Thomas J.  Santner is Professor Emeritus in the Department of Statistics at The Ohio State University.  At Ohio State, he has served as department Chair and Director of the Department's Statistical Consulting Service. Previously, he was a professor in the School of Operations Research and Industrial Engineering at Cornell University. His research interests include the design and analysis of experiments, particularly those involving computer simulators, Bayesian inference, and the analysis of discrete response data.   He is a Fellow of the American Statistical Association, the Institute of Mathematical Statistics, the American Association for the Advancement of Science, and is an elected ordinary member of the International Statistical Institute.  He has held visiting appointments at the National Cancer Institute, the University of Washington, Ludwig Maximilians Universität (Munich, Germany), the National Institute of Statistical Science (NISS), and the Isaac Newton Institute (Cambridge, England).  





 





Brian J. Williams has been Statistician at the Los Alamos National Laboratory RAND Corporation since 2003. His research interests include experimental design, computer experiments, Bayesian inference, spatial statistics and statistical computing.
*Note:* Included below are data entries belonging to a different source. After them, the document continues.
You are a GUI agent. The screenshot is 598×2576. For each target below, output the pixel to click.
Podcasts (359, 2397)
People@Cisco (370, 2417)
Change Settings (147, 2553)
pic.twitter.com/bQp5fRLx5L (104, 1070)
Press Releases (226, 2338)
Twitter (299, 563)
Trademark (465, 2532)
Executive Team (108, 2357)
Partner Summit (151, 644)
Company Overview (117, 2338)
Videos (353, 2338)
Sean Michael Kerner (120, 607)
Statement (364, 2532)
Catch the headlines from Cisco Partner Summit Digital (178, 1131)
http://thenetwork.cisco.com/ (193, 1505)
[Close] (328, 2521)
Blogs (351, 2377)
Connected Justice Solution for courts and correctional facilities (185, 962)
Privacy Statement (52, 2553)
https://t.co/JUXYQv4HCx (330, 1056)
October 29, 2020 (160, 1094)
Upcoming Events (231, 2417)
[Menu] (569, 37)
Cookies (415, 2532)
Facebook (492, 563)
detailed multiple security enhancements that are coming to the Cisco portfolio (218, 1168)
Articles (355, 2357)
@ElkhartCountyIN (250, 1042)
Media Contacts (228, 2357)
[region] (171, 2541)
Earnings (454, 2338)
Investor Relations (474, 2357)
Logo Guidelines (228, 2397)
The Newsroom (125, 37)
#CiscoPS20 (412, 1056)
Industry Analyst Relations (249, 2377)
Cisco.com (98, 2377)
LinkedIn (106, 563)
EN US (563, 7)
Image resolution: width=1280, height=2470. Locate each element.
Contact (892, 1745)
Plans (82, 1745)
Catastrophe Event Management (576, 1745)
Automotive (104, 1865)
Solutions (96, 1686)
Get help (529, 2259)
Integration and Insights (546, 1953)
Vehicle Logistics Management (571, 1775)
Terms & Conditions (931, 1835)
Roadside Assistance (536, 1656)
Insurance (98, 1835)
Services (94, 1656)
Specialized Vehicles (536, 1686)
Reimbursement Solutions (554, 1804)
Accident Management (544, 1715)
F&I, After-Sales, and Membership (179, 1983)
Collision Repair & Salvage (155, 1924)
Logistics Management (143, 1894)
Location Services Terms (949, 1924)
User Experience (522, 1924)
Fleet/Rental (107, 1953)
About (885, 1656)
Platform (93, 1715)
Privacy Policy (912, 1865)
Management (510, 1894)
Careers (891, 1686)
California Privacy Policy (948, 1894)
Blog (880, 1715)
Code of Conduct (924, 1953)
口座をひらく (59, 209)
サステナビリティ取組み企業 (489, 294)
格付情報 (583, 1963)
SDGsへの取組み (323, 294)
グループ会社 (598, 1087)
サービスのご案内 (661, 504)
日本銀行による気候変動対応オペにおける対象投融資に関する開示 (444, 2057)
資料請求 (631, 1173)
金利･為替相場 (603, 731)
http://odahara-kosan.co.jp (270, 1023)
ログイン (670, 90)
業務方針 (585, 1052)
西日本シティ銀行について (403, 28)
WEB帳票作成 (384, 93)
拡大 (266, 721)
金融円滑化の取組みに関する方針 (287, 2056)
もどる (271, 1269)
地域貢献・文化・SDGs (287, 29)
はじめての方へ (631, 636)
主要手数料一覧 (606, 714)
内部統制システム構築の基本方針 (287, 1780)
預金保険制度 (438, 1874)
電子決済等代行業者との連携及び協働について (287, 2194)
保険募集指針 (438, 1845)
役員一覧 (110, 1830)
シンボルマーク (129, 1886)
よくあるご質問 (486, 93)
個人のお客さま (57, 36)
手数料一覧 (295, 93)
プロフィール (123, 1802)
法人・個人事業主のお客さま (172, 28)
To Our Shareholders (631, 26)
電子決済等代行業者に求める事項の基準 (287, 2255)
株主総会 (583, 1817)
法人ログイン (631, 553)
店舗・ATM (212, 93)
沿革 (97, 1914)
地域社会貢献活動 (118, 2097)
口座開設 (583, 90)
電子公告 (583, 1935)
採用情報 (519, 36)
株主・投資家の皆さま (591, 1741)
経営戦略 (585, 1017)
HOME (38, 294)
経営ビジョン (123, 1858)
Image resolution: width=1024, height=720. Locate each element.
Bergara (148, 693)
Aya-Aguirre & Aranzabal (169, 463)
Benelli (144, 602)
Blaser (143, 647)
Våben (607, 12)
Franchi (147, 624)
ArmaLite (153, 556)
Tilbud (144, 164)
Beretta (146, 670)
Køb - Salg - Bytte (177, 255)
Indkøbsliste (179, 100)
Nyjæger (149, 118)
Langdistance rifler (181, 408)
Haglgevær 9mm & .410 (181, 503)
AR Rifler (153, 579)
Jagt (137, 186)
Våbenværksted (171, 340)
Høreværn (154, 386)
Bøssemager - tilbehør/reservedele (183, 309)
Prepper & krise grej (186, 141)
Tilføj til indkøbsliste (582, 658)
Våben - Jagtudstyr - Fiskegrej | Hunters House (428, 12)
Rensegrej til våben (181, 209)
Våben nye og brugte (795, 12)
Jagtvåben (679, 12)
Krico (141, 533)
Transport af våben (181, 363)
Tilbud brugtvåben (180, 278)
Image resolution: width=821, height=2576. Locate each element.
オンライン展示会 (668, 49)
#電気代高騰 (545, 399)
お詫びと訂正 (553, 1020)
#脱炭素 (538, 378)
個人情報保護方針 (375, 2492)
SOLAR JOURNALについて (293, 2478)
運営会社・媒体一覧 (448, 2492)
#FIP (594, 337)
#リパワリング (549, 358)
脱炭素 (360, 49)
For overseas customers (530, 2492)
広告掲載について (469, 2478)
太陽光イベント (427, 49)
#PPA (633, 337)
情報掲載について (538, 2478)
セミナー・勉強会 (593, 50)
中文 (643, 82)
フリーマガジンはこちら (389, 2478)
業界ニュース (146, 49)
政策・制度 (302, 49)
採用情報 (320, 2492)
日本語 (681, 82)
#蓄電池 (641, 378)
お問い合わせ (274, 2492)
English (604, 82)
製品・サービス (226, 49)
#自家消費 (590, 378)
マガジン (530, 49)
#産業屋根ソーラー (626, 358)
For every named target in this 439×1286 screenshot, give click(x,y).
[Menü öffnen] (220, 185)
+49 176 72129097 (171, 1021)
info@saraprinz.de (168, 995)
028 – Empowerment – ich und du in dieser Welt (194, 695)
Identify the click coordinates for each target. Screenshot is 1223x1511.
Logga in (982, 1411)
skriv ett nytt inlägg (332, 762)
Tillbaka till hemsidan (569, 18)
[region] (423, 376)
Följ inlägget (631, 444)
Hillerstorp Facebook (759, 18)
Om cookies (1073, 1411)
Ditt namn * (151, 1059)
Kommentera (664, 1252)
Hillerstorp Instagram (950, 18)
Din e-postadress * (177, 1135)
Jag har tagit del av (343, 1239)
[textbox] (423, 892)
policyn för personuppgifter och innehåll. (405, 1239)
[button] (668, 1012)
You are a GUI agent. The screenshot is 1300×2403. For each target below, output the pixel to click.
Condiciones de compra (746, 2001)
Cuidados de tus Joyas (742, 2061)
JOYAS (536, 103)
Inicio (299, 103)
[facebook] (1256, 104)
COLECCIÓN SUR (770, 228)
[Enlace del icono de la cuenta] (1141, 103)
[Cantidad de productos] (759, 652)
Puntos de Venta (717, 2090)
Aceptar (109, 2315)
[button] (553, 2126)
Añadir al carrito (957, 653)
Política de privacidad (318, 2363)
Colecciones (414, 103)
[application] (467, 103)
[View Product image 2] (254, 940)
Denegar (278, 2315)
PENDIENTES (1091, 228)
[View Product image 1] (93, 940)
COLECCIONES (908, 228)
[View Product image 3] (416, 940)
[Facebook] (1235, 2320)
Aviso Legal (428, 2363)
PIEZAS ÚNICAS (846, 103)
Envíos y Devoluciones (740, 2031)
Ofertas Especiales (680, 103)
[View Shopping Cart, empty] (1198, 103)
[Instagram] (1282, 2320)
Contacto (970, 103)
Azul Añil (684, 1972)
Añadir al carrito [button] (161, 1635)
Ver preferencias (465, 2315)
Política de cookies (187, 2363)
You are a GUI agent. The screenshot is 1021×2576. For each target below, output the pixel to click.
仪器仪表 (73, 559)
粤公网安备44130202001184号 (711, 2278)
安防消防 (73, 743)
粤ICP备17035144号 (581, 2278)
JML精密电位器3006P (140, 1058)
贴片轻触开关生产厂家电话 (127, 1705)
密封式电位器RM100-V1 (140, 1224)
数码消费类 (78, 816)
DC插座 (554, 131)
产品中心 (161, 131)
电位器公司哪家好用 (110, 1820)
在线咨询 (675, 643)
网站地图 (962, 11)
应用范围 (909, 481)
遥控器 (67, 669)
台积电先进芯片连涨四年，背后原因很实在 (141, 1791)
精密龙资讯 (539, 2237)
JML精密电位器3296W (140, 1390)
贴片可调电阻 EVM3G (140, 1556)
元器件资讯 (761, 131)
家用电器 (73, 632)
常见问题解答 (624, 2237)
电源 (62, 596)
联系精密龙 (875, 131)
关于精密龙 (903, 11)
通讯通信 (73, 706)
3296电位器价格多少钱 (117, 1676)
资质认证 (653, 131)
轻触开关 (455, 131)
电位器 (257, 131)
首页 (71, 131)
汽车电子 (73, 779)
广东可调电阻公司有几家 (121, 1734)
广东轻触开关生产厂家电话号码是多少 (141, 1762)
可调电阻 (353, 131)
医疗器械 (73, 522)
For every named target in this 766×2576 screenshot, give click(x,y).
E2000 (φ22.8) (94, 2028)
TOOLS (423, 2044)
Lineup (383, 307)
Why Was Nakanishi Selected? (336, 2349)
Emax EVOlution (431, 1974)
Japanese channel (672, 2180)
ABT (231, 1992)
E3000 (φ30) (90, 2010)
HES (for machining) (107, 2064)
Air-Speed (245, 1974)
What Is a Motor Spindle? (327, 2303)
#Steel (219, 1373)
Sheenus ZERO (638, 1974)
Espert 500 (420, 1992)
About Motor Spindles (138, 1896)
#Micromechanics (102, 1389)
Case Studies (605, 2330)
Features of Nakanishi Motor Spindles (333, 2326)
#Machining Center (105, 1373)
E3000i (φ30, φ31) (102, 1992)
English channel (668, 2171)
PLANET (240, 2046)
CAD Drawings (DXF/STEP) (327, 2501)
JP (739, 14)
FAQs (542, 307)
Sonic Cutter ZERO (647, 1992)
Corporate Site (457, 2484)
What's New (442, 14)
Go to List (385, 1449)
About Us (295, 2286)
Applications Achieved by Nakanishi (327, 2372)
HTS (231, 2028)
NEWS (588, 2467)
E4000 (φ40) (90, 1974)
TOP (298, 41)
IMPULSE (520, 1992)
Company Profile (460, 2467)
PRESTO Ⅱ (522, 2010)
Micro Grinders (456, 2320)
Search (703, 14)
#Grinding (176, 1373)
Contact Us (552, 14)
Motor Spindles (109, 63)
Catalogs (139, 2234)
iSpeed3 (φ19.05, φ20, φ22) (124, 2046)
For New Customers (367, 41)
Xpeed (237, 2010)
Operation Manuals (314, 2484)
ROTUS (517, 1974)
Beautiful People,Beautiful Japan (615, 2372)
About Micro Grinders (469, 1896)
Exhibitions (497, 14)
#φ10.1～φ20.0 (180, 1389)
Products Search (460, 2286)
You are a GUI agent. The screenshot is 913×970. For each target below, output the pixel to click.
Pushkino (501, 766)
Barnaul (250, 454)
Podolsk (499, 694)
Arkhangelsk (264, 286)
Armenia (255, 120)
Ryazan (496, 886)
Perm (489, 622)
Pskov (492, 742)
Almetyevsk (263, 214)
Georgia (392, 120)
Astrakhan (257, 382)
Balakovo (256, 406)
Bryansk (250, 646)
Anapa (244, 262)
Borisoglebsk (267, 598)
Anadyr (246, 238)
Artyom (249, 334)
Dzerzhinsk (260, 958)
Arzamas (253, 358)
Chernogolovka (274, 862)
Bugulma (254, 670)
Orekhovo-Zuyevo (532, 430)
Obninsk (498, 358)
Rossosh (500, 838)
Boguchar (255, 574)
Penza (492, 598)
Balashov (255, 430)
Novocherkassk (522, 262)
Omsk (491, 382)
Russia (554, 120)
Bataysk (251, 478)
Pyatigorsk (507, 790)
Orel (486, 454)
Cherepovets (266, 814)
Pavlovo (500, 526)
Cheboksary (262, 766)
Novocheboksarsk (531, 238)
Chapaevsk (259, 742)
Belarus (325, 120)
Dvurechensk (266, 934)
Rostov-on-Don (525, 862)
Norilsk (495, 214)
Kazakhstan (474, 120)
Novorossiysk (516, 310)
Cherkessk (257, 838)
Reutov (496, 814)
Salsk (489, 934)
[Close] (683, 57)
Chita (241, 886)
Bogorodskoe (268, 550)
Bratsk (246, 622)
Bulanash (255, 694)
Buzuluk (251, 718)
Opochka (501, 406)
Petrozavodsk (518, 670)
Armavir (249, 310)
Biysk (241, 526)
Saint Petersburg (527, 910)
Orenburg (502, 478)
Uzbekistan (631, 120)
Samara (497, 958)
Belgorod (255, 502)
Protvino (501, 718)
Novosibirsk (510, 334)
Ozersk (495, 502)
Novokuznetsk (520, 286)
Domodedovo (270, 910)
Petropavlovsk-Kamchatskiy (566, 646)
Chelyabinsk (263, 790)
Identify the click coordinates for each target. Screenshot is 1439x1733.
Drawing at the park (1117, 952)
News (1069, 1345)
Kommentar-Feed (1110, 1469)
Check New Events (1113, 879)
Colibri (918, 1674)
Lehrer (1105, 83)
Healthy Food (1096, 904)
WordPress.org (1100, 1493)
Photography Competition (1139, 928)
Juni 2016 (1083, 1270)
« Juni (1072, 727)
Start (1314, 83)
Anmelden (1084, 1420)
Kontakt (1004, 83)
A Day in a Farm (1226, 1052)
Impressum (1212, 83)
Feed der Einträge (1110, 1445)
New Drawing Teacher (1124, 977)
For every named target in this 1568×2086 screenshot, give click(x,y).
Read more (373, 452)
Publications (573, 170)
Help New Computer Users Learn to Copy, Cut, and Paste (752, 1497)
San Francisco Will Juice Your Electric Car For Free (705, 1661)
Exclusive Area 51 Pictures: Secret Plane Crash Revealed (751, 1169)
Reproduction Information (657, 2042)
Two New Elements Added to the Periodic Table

Williams was named a Fellow of the American Statistical Association in 2015 and is also the recipient of the Los Alamos Achievement Award for his leadership role in the Consortium for Advanced Simulation of Light Water Reactors (CASL) Program. He holds a doctorate in statistics from The Ohio State University.





 





William I.  Notz is Professor Emeritus in the Department of Statistics at The Ohio State University.  At Ohio State, he has served as acting department chair, associate dean of the College of Mathematical and Physical Sciences, and as director of the department's StatisticalConsulting Service. His research focuses on experimental designs for computer experiments and he is particularly interested in sequential strategies for selecting points at which to run a computer simulator in order to optimize some performance measure related to the objectives of the computer experiment.  A Fellow of the American Statistical Association, Notz has also served as Editor of the journals Technometrics and the Journal of Statistics Education.